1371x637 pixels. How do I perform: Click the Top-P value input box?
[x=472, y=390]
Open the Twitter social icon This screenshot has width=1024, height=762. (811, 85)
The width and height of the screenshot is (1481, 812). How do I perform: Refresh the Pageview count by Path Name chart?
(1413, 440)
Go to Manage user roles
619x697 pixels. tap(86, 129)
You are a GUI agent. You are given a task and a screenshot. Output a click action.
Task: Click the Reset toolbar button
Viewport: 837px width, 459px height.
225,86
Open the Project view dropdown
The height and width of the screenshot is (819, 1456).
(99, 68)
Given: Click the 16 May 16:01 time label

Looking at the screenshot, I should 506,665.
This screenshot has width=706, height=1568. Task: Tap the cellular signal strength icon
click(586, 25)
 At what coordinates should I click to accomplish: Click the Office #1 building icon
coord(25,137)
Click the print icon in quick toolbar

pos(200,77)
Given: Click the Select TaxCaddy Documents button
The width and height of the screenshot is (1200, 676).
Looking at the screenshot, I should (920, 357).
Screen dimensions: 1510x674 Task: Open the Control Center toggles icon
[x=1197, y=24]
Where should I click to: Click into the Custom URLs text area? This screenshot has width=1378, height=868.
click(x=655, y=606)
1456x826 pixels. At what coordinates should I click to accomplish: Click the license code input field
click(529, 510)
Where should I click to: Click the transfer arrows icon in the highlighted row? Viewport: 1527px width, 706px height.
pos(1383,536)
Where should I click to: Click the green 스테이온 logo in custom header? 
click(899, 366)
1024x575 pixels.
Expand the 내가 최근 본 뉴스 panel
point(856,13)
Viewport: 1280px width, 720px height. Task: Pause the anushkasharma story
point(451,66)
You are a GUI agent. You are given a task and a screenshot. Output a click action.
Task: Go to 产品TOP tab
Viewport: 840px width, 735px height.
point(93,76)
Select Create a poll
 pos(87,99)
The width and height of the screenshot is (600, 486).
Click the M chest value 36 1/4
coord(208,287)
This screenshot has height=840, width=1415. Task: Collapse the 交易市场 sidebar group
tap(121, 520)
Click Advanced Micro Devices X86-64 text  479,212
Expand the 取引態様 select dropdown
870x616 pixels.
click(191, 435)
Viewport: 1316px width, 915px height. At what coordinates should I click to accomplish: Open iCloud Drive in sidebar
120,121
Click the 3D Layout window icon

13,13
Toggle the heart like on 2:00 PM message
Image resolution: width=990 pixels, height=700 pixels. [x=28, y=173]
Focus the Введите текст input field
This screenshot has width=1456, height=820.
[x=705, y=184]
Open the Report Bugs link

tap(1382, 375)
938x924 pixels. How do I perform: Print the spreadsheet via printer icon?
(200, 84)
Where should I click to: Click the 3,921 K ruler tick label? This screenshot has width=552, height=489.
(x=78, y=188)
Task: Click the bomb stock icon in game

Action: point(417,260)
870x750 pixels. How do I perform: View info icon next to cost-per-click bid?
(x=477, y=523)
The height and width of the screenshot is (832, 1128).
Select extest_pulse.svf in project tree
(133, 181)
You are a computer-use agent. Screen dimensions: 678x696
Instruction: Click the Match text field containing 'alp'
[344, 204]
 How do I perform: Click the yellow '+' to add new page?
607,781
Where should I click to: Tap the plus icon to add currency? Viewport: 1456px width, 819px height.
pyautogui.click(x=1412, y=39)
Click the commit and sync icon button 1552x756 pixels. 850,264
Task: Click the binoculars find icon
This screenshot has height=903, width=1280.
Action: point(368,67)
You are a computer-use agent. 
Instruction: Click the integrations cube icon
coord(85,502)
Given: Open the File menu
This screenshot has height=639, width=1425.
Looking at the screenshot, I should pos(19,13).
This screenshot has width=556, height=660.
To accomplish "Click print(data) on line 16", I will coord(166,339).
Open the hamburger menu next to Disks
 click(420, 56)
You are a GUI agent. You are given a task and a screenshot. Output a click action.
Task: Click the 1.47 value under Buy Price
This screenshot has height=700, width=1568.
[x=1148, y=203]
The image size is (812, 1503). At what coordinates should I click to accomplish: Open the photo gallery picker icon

+++++

(Do this):
Retype the listing above between the lines holding "Viewport: 1316px width, 915px" and "Image resolution: width=990", inclusive.

(Solution):
Viewport: 1316px width, 915px height. At what coordinates should I click to accomplish: Open iCloud Drive in sidebar
120,121
Click the 3D Layout window icon

13,13
Toggle the heart like on 2:00 PM message
Image resolution: width=990 pixels, height=700 pixels. [x=28, y=173]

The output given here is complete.